Retype the records exactly, including every line.

Top of INFORMATION PROVIDED

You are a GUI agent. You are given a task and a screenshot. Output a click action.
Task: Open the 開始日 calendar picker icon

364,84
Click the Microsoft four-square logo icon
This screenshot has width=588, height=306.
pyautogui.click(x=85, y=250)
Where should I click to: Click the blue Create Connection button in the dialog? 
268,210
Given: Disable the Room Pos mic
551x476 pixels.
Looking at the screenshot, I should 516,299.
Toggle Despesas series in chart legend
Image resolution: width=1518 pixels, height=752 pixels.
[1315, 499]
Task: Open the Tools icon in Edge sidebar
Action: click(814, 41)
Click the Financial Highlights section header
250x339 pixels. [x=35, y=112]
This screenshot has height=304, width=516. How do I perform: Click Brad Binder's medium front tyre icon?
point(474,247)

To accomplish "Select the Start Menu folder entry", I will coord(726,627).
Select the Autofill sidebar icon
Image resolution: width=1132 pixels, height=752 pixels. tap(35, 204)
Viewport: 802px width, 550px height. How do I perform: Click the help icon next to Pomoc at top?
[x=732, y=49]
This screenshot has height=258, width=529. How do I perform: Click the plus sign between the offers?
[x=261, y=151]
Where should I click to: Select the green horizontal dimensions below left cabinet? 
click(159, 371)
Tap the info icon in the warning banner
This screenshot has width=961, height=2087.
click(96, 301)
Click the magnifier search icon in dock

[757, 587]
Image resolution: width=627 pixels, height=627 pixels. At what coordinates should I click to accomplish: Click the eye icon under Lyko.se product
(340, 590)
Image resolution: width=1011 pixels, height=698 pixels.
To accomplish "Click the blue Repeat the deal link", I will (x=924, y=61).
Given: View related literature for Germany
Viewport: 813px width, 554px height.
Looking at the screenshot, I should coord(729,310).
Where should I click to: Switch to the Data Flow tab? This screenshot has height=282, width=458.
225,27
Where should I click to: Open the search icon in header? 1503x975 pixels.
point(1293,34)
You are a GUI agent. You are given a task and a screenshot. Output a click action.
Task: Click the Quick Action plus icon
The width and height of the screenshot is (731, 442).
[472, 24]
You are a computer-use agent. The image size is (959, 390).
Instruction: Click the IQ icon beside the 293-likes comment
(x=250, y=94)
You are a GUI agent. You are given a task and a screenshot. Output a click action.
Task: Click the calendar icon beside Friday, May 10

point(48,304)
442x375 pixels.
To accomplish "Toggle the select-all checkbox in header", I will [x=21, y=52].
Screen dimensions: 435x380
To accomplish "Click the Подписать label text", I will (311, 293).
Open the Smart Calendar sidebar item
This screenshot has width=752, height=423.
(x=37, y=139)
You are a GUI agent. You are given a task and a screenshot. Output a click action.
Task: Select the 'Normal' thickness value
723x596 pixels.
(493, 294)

Bottom of INFORMATION PROVIDED

EXPECTED ANSWER:
You are a GUI agent. You are given a task and a screenshot. Output a click action.
Task: Open the 開始日 calendar picker icon

364,84
Click the Microsoft four-square logo icon
This screenshot has width=588, height=306.
pyautogui.click(x=85, y=250)
Where should I click to: Click the blue Create Connection button in the dialog? 
268,210
Given: Disable the Room Pos mic
551x476 pixels.
Looking at the screenshot, I should 516,299.
Toggle Despesas series in chart legend
Image resolution: width=1518 pixels, height=752 pixels.
[1315, 499]
Task: Open the Tools icon in Edge sidebar
Action: click(814, 41)
Click the Financial Highlights section header
250x339 pixels. [x=35, y=112]
This screenshot has height=304, width=516. How do I perform: Click Brad Binder's medium front tyre icon?
point(474,247)

To accomplish "Select the Start Menu folder entry", I will coord(726,627).
Select the Autofill sidebar icon
Image resolution: width=1132 pixels, height=752 pixels. tap(35, 204)
Viewport: 802px width, 550px height. How do I perform: Click the help icon next to Pomoc at top?
[x=732, y=49]
This screenshot has height=258, width=529. How do I perform: Click the plus sign between the offers?
[x=261, y=151]
Where should I click to: Select the green horizontal dimensions below left cabinet? 
click(159, 371)
Tap the info icon in the warning banner
This screenshot has width=961, height=2087.
click(96, 301)
Click the magnifier search icon in dock

[757, 587]
Image resolution: width=627 pixels, height=627 pixels. At what coordinates should I click to accomplish: Click the eye icon under Lyko.se product
(340, 590)
Image resolution: width=1011 pixels, height=698 pixels.
To accomplish "Click the blue Repeat the deal link", I will (x=924, y=61).
Given: View related literature for Germany
Viewport: 813px width, 554px height.
Looking at the screenshot, I should coord(729,310).
Where should I click to: Switch to the Data Flow tab? This screenshot has height=282, width=458.
225,27
Where should I click to: Open the search icon in header? 1503x975 pixels.
point(1293,34)
You are a GUI agent. You are given a task and a screenshot. Output a click action.
Task: Click the Quick Action plus icon
The width and height of the screenshot is (731, 442).
[472, 24]
You are a computer-use agent. The image size is (959, 390).
Instruction: Click the IQ icon beside the 293-likes comment
(x=250, y=94)
You are a GUI agent. You are given a task and a screenshot. Output a click action.
Task: Click the calendar icon beside Friday, May 10

point(48,304)
442x375 pixels.
To accomplish "Toggle the select-all checkbox in header", I will [x=21, y=52].
Screen dimensions: 435x380
To accomplish "Click the Подписать label text", I will (311, 293).
Open the Smart Calendar sidebar item
This screenshot has width=752, height=423.
(x=37, y=139)
You are a GUI agent. You are given a task and a screenshot. Output a click action.
Task: Select the 'Normal' thickness value
723x596 pixels.
(493, 294)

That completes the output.